FTC, DOJ float enhanced information requirements for HSR premerger notification filing process–what will be M&A effects?

FTC, DOJ are now coming after M&A–and you thought they were tough before? New information disclosure requirements proposed by the US Federal Trade Commission (FTC) and the Department of Justice (DOJ) Antitrust Division for mergers and acquisitions that fall under the Hart-Scott-Rodino Act (HSR) may put a damper on an already stagnant business area. On Tuesday 27 June, FTC, notably taking the lead with the concurrence of DOJ, released multiple proposed changes to the premerger notification filing process, the most extensive since they were first published in 1978 after HSR was passed in 1976. HSR premerger notification is required for transactions that exceed the threshold currently set at $111.4 million.

These changes will be formally submitted for the standard 60-day public review and comment later this week in the Federal Register. Changes are typically made after that time before final rules are published, a process that may take months.

From FTC’s release, the proposed changes fall under these areas.

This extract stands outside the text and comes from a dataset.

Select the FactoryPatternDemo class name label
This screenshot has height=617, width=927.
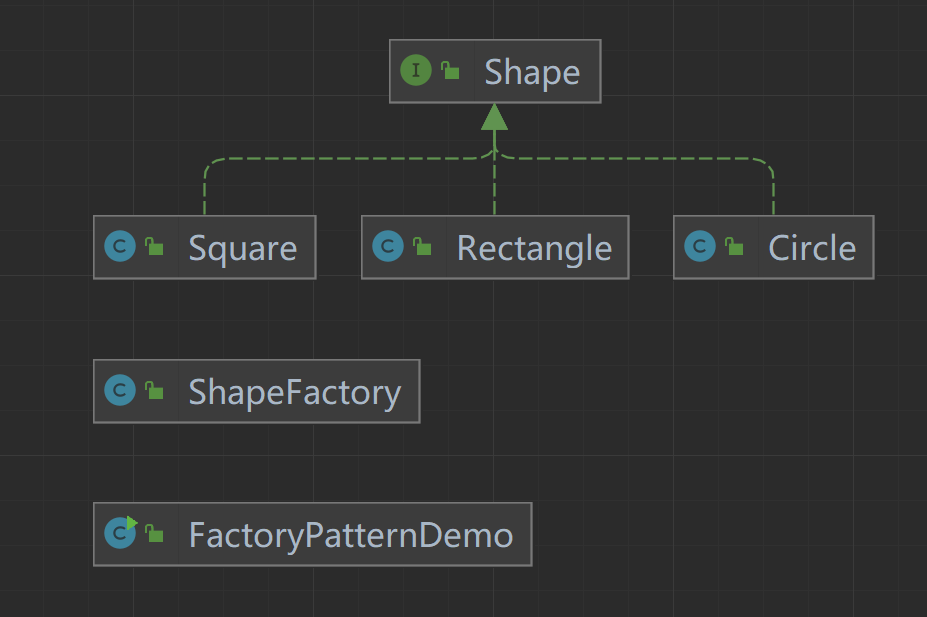(350, 536)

  • Provision of details about transaction rationale and details surrounding investment vehicles or corporate relationships.
  • Provision of information related to products or services in both horizontal products and services, and non-horizontal business relationships such as supply agreements.
  • Provision of projected revenue streams, transactional analyses and internal documents describing market conditions, and structure of entities involved such as private equity investments.
  • Provision of details regarding previous acquisitions.
  • Disclosure of information that screens for labor market issues by classifying employees based on current Standard Occupational Classification system categories.
  • These proposed changes also address Congressional concerns that subsidies from foreign entities of concern [North Korea, China, Russia, and Iran–Ed.] can distort the competitive process or otherwise change the business strategies of a subsidized firm in ways that undermine competition following an acquisition.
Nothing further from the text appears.